I screwed up root volume of my system in ec2 instance so I attached root volume of the instance to other ec2 instance so that I could access the bad root volume and rectify my error. When I start the other instance, the screwed up root volume becomes the root volume of the instance. I attached the volume as /dev/sdb (kernel changed it to /dev/xvdf ) and the instance original root volume is at /dev/sda (kernel changed it to /dev/xvde ). So kernel should load /dev/xvde as root filesystem but its loading scrwed up root volume (/dev/xvdf) .

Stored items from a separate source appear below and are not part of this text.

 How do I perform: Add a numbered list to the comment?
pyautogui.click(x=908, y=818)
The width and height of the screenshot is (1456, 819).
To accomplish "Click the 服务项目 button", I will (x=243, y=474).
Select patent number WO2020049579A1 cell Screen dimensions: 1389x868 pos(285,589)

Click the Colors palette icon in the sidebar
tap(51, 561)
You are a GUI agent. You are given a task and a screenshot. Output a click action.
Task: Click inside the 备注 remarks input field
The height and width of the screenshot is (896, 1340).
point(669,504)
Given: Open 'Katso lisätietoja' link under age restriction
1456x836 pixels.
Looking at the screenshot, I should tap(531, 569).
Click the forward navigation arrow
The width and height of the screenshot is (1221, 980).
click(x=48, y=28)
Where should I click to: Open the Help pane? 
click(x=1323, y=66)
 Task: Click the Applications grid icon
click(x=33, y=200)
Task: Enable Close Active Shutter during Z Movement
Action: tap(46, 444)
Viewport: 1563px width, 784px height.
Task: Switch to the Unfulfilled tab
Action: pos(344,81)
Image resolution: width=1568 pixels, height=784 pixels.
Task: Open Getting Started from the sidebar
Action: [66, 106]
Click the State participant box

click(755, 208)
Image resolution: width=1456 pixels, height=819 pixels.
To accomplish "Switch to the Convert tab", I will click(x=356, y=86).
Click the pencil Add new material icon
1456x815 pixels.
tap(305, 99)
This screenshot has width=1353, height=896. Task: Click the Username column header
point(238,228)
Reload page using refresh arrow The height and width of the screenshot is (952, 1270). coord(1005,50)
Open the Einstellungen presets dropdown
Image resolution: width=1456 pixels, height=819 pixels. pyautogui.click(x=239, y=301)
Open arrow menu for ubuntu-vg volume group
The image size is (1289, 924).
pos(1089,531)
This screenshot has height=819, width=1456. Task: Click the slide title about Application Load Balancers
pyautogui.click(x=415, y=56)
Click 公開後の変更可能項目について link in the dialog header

The snippet of system logs of the system is as following:
dracut: Starting plymouth daemon
xlblk_init: register_blkdev major: 202
blkfront: xvdf: barriers disabled
xvdf: unknown partition table
blkfront: xvde: barriers disabled
xvde: unknown partition table
EXT4-fs (xvdf): mounted filesystem with ordered data mode. Opts:
dracut: Mounted root filesystem /dev/xvdf
OR
The simple way is to attach Centos root volume to a amazon linux machine and fix the issue. Don't attach Centos root volume to another ec2 instance running Centos. Centos in AWS marketplace have "centos" as label for root volume . So when we attach centos root volume to another centos machine, AWS gets confused as to which root volume to mount and anomaly happens.